Upgrade step-by-step Procedure

Take the standby node offline.

   Standby-node # ha offline
      This operation will cause the ha system to no longer be highly available.
      Do you want to proceed? (yes|no) [no]: yes
      Standby node is now offline.

(NOTE: If offline operation failed or ha status is degraded, please continue the local upgrade because later steps may handle failures.)

Make sure standby node status is offline.

      Standby-node # ha status
    HA System name:       HA-system
    HA System status:     degraded
    Node Name                       Node id   Role      HA State
    -----------------------------   -------   -------   --------
    Node1   1         standby   offline
    Node0   0         active    degraded
    -----------------------------   -------   -------   --------

Perform the upgrade on the standby node.

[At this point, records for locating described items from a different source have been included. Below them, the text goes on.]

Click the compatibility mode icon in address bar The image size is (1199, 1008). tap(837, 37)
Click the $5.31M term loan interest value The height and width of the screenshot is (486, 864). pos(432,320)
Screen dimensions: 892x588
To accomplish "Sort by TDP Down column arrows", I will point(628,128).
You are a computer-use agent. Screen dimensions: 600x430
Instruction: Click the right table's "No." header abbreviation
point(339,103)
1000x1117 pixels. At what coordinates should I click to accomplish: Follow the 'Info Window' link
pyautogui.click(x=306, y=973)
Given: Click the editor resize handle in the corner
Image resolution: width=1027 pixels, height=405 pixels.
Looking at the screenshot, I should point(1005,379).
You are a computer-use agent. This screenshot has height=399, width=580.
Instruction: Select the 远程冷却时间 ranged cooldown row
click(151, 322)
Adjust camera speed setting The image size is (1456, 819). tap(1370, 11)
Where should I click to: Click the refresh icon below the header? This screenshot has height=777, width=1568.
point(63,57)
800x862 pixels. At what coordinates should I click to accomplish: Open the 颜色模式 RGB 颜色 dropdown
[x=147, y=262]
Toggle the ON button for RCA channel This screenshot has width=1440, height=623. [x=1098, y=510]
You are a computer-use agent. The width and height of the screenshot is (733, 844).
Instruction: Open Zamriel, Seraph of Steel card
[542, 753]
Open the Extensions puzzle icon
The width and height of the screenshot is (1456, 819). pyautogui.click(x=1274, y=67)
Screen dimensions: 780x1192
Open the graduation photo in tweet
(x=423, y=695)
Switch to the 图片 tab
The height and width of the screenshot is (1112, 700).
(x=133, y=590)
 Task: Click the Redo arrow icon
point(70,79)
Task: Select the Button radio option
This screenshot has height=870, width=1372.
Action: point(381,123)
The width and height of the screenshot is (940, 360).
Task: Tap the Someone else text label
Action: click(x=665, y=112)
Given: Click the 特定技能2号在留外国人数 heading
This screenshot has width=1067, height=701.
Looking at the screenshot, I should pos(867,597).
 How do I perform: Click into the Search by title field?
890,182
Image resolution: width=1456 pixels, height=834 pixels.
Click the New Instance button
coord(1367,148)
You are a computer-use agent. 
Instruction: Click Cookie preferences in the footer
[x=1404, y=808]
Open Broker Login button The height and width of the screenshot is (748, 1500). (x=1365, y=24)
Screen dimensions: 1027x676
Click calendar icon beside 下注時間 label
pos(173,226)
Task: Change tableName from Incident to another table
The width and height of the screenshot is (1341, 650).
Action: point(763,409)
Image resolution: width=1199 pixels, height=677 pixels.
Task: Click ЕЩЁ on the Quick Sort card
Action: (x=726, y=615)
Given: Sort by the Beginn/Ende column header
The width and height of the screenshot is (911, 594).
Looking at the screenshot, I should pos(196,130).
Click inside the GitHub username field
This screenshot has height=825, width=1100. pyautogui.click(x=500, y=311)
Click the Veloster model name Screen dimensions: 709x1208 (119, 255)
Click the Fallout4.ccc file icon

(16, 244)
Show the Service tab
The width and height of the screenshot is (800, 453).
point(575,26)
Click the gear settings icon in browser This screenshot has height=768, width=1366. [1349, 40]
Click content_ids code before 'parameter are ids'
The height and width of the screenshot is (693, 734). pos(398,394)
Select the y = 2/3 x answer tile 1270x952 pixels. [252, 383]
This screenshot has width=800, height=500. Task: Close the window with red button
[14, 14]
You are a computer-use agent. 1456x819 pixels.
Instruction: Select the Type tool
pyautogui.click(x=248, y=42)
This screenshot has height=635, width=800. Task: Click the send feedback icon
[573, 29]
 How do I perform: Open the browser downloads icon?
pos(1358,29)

This operation will invoke standby node reboot.

Standby-node # system upgrade start <rpm file> local
The 'system upgrade' command upgrades the Data Domain OS. File access
is interrupted during the upgrade. The system reboots automatically
after the upgrade.
Are you sure? (yes|no) [no]: yes
ok, proceeding.
The 'local' flag is highly disruptive to HA systems and should be used only as a repair operation.
Are you sure? (yes|no) [no]: yes
ok, proceeding.
Upgrade in progress:
Node 1: phase 3/4 (Reboot 0%)
Upgrade has started. System will reboot.

The standby node will reboot into the new version of DDOS but stay offline.
Please check system upgrade status, it might take more than 30 mins to finish OS upgrade.

Standby-node # system upgrade status
      Current Upgrade Status: DD OS upgrade Succeeded
      End time: 20xx.xx.xx:xx:xx

Please check HA system status, standby node (in this case, it is node1) is offline, HA status is ‘degraded’.

Standby-node # ha status
      HA System name:       HA-system
      HA System status:     degraded
      Node Name                       Node id   Role      HA State
      -----------------------------   -------   -------   --------
      Node1   1         standby   offline
      Node0   0         active    degraded
      -----------------------------   -------   -------   --------

Perform the local upgrade on the active node. This operation will reboot active node.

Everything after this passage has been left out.